文章目录
pandas_任务4.4 使用分组聚合进行组内计算
!
!!
!!!可以点击下面连接
ipynb格式浏览
4.4.1 使用groupby方法拆分数据
代码 4-51 对菜品订单详情表依据订单编号分组
import pandas as pd
import numpy as np
from sqlalchemy import create_engine
engine = create_engine('mysql+pymysql://root:123456@localhost:3306/zuoye')
detail = pd.read_sql_table('meal_order_detail1',con = engine)
detailGroup = detail[['order_id','counts',
'amounts']].groupby(by = 'order_id')
print('分组后的订单详情表为:',detailGroup)
分组后的订单详情表为: <pandas.core.groupby.generic.DataFrameGroupBy object at 0x000002547B8C0DC8>
D:\Study\anaconda\lib\site-packages\pymysql\cursors.py:170: Warning: (1366, "Incorrect string value: '\\xD6\\xD0\\xB9\\xFA\\xB1\\xEA...' for column 'VARIABLE_VALUE' at row 1")

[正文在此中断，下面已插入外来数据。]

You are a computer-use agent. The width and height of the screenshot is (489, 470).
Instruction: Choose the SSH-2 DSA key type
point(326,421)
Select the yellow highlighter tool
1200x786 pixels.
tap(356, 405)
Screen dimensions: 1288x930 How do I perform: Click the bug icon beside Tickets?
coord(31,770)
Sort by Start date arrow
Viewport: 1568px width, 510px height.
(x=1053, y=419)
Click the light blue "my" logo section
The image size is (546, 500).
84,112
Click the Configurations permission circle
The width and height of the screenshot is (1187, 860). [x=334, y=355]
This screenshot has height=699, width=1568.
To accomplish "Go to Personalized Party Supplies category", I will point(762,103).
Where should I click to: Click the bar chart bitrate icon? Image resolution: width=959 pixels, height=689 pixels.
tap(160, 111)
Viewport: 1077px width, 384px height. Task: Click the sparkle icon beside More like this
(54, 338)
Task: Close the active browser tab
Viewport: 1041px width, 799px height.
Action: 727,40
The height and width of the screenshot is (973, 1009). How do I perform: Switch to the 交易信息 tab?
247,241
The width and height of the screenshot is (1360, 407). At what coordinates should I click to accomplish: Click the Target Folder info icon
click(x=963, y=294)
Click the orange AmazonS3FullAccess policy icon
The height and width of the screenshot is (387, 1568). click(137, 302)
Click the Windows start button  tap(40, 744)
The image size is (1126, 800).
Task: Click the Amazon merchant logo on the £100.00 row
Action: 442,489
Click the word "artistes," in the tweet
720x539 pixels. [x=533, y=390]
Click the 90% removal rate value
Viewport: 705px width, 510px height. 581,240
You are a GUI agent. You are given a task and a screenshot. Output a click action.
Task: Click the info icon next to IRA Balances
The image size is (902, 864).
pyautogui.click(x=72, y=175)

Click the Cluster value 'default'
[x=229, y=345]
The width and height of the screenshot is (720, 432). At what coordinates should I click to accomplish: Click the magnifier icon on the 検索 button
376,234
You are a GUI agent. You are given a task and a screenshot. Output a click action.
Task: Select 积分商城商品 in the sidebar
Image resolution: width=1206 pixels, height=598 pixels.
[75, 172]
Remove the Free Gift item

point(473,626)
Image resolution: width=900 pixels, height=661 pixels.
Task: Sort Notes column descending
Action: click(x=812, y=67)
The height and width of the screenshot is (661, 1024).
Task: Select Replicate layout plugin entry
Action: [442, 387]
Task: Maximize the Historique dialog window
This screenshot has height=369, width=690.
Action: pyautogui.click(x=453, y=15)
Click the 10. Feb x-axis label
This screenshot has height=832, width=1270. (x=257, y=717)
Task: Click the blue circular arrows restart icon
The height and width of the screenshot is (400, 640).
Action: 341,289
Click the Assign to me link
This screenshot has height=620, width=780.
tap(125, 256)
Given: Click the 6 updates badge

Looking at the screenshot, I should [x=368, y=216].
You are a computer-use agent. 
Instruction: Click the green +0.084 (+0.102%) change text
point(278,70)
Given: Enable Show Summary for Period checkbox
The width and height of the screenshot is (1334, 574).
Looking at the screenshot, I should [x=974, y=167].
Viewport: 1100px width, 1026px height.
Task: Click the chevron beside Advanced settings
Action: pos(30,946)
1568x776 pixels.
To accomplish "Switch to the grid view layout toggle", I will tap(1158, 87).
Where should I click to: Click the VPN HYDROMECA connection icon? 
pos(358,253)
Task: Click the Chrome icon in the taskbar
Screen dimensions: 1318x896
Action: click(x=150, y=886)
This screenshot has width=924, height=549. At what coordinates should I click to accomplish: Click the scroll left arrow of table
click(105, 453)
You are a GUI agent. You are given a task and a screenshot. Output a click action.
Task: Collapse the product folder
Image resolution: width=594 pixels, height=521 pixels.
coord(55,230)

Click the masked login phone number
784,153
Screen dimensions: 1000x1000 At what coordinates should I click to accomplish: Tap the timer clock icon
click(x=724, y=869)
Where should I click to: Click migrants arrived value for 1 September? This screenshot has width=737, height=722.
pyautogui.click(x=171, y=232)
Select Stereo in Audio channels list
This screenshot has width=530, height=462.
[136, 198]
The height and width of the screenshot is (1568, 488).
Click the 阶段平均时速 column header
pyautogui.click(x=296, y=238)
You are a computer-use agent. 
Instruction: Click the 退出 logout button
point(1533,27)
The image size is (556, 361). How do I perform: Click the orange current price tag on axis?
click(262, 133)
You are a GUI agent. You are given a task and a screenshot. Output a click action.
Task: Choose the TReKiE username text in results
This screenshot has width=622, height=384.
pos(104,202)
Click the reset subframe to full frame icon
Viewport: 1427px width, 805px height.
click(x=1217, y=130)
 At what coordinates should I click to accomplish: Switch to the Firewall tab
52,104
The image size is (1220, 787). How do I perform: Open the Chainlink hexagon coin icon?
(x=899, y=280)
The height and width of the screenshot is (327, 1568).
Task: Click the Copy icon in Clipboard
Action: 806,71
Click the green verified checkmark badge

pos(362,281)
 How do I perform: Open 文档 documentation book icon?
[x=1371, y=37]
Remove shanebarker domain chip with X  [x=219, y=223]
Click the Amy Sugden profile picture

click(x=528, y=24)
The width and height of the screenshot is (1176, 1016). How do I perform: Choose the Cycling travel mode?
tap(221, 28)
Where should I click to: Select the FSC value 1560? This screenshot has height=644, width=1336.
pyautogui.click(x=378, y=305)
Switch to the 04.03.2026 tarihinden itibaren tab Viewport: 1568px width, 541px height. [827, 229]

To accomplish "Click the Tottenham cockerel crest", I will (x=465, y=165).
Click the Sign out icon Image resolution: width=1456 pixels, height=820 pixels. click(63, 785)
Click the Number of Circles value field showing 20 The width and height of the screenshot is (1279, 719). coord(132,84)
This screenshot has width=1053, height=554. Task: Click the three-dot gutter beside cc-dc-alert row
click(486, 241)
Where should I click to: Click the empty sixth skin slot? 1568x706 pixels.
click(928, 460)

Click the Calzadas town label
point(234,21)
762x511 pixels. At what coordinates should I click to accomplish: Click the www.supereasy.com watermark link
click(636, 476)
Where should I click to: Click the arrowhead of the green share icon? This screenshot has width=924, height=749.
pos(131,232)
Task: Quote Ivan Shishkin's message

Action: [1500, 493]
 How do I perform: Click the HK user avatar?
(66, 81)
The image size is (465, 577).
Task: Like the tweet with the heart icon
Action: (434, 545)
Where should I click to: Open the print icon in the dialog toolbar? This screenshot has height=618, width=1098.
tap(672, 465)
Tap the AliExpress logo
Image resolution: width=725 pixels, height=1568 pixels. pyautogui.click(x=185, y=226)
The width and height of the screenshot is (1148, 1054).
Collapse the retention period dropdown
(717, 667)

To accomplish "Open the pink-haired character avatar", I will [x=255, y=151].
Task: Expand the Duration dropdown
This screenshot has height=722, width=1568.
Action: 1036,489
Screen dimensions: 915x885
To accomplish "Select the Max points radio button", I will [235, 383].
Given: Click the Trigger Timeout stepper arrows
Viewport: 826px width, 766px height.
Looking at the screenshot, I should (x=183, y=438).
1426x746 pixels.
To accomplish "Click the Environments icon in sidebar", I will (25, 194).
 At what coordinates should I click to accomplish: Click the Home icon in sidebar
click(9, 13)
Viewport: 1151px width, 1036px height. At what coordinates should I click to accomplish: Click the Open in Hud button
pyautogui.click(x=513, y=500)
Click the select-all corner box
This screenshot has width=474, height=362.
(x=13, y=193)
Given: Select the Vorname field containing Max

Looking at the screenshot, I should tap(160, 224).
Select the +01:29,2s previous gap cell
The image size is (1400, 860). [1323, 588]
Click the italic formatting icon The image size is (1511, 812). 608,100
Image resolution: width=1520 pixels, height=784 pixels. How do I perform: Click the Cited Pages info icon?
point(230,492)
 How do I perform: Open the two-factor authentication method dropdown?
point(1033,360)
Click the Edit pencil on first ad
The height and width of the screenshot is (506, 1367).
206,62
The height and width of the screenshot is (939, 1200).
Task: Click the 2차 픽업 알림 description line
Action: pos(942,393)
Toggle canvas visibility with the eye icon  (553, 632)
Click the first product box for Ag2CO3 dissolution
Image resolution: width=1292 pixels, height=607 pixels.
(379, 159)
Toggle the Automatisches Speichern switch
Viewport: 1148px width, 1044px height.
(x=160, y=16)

result = self._query(query)
代码 4-52 GroupBy 类求均值,标准差,中位数
print('订单详情表分组后前5组每组的均值为:\n',
detailGroup.mean().head())
print('订单详情表分组后前5组每组的标准差为:\n',
detailGroup.std().head())
print('订单详情表分组后前5组每组的大小为:','\n',
detailGroup.size().head())
订单详情表分组后前5组每组的均值为:
counts amounts
order_id
1002 1.0000 32.000
1003 1.2500 30.125
1004 1.0625 43.875
1008 1.0000 63.000
1011 1.0000 57.700
订单详情表分组后前5组每组的标准差为:
counts amounts
order_id
1002 0.00000 16.000000
1003 0.46291 21.383822
1004 0.25000 31.195886
1008 0.00000 64.880660
1011 0.00000 50.077828
订单详情表分组后前5组每组的大小为:
order_id
1002 7
1003 8
1004 16
1008 5
1011 10
dtype: int64
代码 4-53 agg和aggregate函数的参数及其说明
print('订单详情表的菜品销量与售价的和与均值为:\n',
detail[['counts','amounts']].agg([np.